Die 1492 aus Spanien vertriebenen Juden fanden rund ums Mittelmeer im Osmanischen Reich bis nach Sofia als
gebildete Leute und qualifizierte Handwerker freundliche Aufnahme. Daraus resultierte das Genre der judeo-arabischen
Musik, also arabisch klingender Musik mit jüdischen Inhalten und gegebenenfalls hebräischen Texten.
Der aus Algerien stammende, vor einigen Jahren verstorbene Albino Blond-Blond wurde in Frankreich fast wie ein
Popstar gefeiert und zur franko-arabischen Abteilung gezählt. Dem entsprechend gibt es auch ottomanisch-jüdische
Musik, die sich der Makamlar (arabisch Maqamat) bedient, der regional sowie nach Anlässen et cetera durchaus
vielfältigen Tonvorräte sowie des typisch türkischen Usul, der mitunter durchaus
komplizierten rhythmischen Organisation, über die die klassische arabische Musik nicht verfügt. Auf
Cantor Isaac Algazi: Sweet Singer of Israel (Wergo SM 1622 2) sind 25 Aufnahmen aus den späteren
20er-Jahren des vergangenen Jahrhunderts wieder veröffentlicht, als das Grammophon sämtliche Mittelmeer-Staaten
erobert hatte.
Das Medium aus Schellack begrenzte die Titel auf drei Minuten; dennoch zeigen diese Perlen den 1889 in Izmir
geborenen, 1950 in Montevideo gestorbenen, professionellen Kantor als einen besonderen Stern am Himmel klassischer
osmanischer Musik. Im Wesentlichen singt er Liturgisches, etwa Gebete für die hohen Festtage, auf Hebräisch,
aber auch einige Lieder in Ladino, dem Judenspanisch. Begleitet wird er überwiegend von der Zither Kanun
oder der Laute Oud, aber auch mal von Chor, Oud und Geige, oder gar von Oud und Klavier, was sich freilich weniger
türkisch anhört. Das Begleitheft gibt interessante Informationen und nennt gelegentlich auch Urheber,
etwa aus dem 12. Jahrhundert. Ergänzt sei, dass Kemal Atatürk, der sich unter anderem mit Algazi beriet,
wenige Jahre später die gesamte klassisch-osmanische Musik in der Öffentlichkeit verbot, weil er den
jungen türkischen Staat nach Westen trimmen wollte.
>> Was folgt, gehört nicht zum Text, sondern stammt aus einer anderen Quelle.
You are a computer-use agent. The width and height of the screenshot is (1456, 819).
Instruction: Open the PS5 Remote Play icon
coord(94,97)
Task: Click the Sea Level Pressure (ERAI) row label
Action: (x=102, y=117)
Doch die Türken behielten ihre Platten, und Gott sei Dank die türkischen Juden auch.
Aus der anderen Richtung stammen zwei ältere CDs, die zeigen, dass die mitteleuropäischen Juden sich
durchaus auch von der Romantik beeinflussen ließen jüdisches Leben gehört eben untrennbar
zu unserer Kultur, wohingegen auf Möllemanns Unkultur unschwer zu verzichten ist. Mit Adolphe Attia:
Les grandes fêtes liturgiques juives (Le Chant du Monde LDX 2741033/inak) präsentiert sich
der stimmgewaltige Kantor der Grande Synagogue de la Victoire in Paris mit Chor und Orgel. Und Hans Bloemendal
ist der nicht weniger faszinierende Kantor der niederländischen Hauptsynagoge in Amsterdam (CD The
Jewish Song, Philips 442 489-2/PMS), der neben hebräischen Hochzeitsgesängen oder Synagogalgesängen
auch einigejiddische Lieder bietet; sechs Lieder singt er im Duett mit seinem 12-jährigen Sohn, bei den
anderen wirkt der Synagogalchor mit.